**Work item:** Should a line below contain the word "cell", report it.

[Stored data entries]
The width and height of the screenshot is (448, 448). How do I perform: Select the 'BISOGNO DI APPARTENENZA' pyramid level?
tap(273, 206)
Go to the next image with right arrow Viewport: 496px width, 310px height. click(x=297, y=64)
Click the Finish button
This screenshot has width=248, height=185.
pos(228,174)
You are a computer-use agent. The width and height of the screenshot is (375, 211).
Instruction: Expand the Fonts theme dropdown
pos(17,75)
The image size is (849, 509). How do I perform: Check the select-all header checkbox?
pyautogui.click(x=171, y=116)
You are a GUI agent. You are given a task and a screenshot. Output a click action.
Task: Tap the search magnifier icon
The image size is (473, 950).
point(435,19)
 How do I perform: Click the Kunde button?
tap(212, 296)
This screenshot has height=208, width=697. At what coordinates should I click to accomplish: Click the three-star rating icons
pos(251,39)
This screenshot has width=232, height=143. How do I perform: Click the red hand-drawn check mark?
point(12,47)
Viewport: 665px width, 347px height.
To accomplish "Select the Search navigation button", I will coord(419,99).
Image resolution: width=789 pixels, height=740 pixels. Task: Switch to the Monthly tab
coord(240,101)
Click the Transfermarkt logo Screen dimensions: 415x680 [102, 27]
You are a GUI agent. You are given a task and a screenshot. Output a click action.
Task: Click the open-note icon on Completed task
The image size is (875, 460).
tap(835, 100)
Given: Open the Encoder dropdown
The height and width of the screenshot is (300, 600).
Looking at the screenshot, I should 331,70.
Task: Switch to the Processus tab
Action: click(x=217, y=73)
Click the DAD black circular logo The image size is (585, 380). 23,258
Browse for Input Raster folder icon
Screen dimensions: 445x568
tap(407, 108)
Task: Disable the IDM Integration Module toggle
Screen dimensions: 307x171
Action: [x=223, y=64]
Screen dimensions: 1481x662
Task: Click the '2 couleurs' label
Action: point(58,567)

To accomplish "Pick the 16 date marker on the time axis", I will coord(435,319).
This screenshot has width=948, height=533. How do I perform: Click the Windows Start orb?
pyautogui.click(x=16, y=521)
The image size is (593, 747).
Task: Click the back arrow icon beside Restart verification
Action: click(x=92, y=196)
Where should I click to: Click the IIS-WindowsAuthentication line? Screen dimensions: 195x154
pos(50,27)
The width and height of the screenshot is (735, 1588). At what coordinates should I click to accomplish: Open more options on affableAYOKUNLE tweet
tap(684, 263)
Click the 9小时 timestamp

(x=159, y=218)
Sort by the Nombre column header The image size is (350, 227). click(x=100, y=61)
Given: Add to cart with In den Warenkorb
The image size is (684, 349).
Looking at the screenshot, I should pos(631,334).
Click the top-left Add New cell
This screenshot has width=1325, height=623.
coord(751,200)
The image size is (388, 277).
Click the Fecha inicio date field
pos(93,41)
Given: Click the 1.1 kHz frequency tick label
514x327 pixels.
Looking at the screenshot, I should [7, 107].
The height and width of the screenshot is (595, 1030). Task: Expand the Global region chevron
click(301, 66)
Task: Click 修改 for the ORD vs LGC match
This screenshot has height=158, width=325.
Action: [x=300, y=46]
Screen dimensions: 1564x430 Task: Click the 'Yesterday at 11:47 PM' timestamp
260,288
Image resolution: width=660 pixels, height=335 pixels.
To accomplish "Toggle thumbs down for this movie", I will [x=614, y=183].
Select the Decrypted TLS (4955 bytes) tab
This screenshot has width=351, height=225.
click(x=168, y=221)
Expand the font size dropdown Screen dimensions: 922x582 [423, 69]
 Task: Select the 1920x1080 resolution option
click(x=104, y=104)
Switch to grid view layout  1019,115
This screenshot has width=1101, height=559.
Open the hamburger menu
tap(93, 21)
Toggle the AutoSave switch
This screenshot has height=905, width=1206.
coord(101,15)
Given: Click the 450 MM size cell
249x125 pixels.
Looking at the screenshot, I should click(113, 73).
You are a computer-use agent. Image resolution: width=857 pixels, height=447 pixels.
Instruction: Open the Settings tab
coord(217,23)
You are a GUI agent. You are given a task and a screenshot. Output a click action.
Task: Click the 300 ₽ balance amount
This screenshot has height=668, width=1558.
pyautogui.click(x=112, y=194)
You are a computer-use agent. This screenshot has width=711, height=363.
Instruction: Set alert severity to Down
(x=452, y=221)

**Response:**
Click the top-left Add New cell
Given: Click the 450 MM size cell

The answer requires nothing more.